───── TEXT ZUR ANALYSE ─────

Warum hilft Cannabis gegen ADHS?

Um zu verstehen, warum Cannabis gegen ADHS hilft, sei zuerst geklärt, wie ADHS an sich im Körper wirkt. Forscher und Ärzte sind sich heute immer einiger, dass ADHS durch eine Störung der chemischen Signalübermittlung verursacht wird. In einer Studie wurde festgestellt, dass die Hälfte der untersuchten ADHS-Patienten eine Anomalie der Neurotransmitter Noradrenalin und Dopamin aufweisen.
Dopamin-Mangel ist übrigens der Schlüssel zur heilenden Wirkung von Cannabis, aber dazu später mehr.

Aber warum tritt bei ADHS-Patienten dieser Mangel an „Glückshormonen“ auf? Darüber sind sich die Wissenschaftler noch uneinig. Viele Experten nehmen jedoch an, dass ADHS-Patienten zu viele Dopamin-Transporter in bestimmten Gehirnregionen ausbilden. Das führt dazu, dass sich in synaptischen Spalten gelagertes Dopamin schneller entfernt, als bei gesunden Menschen. Deshalb tritt ein doppaminmangel auf.

───── QUELLENANGABEN ─────

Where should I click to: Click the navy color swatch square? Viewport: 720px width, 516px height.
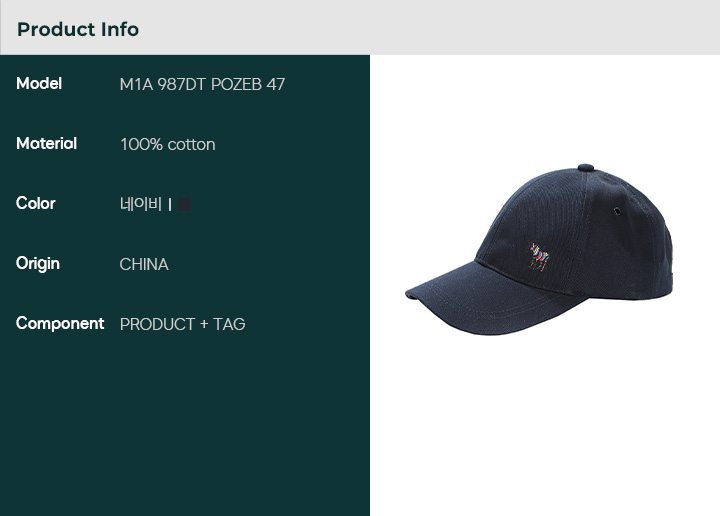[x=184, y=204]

─────
───── QUELLENANGABEN ─────

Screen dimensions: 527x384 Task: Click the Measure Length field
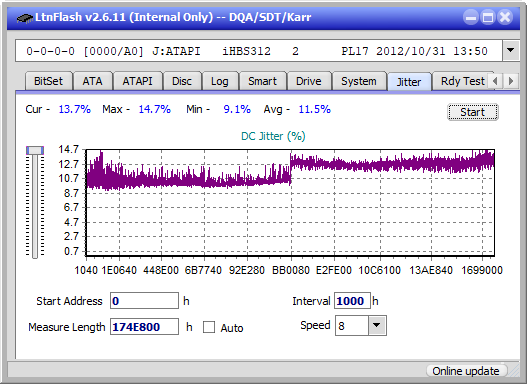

─────

AUFGABENSTELLUNG: Führen Sie den Text über Cannabis bei ADHS im Anschluss an seinen letzten Satz fort.

ANTWORT:
Doch nicht nur der Dopamin-Mangel ist eine Ursache, zumal er nicht bei allen ADHS-Patienten ausschlaggebend für das Syndrom ist. Deshalb haben einige Forscher untersucht, woran es liegen könnte, dass ADHS-Patienten oft anders bzw. ungewöhnlich auf Belohnungen oder Bestrafungen reagieren. Also wurden die Gehirnareale untersucht, in denen das Motivations- und Belohnungszentrum beherbergt ist. Es hat sich herausgestellt, dass viele der untersuchten Patienten eine besonders geringe Dichte an Dopamin-Rezeptoren in diesen Arealen aufwiesen. Auf Deutsch: Es herrscht kein Dopamin-Mangel, es fehlen schlicht die Andockstellen für das Dopamin.
Diese Anomalie hat zur Folge, dass auch viele nachgelagerte Funktionen beeinträchtigt werden. Zum Beispiel das Defizit an Aufmerksamkeit korreliert direkt mit diesem Sachverhalt.

Cannabis hebt das Glückslevel

So, und jetzt kommt das Cannabis ins Spiel. Noch mal in aller Kürze zusammengefasst, ist das „Glücks-Level“ bei ADHS-Patienten viel weiter unten als bei gesunden Menschen.
Das liegt teilweise am Dopamin-Mangel. Dieses „Glücks-Level“ kann Cannabis bekanntermaßen steigern, denn durch die Aufnahme von THC wird Dopamin freigesetzt. Wer bis jetzt aufgepasst hat, wird sich aber wundern: Denn lag das Problem nicht bei den vielen Dopamin-Transportern und der geringen Dichte an Dopamin-Rezeptoren? Richtig, genau so ist es. Doch Cannabis ist nicht von ungefähr solch ein gehyptes Medikament, wenn es nicht eine Lösung dafür hätte: Das Endocannabinoid-System. Zwar ist das Vorhandensein dieses alternativen Nervensystems kein Verdienst der Pflanze an sich, aber es ist quasi der Schlüssel zum Schloss in unserem Körper.
Das THC der Schlüssel, das Endocannabinoid-System das Schloss.

Trifft THC auf die Rezeptoren des Endocannabinoid-Systems, so wird für den Zeitraum der Wirkung relativ viel Dopamin freigesetzt. Deshalb sind die meisten Cannabis-Konsumenten ja auch ziemlich glücklich und high beim Kiffen.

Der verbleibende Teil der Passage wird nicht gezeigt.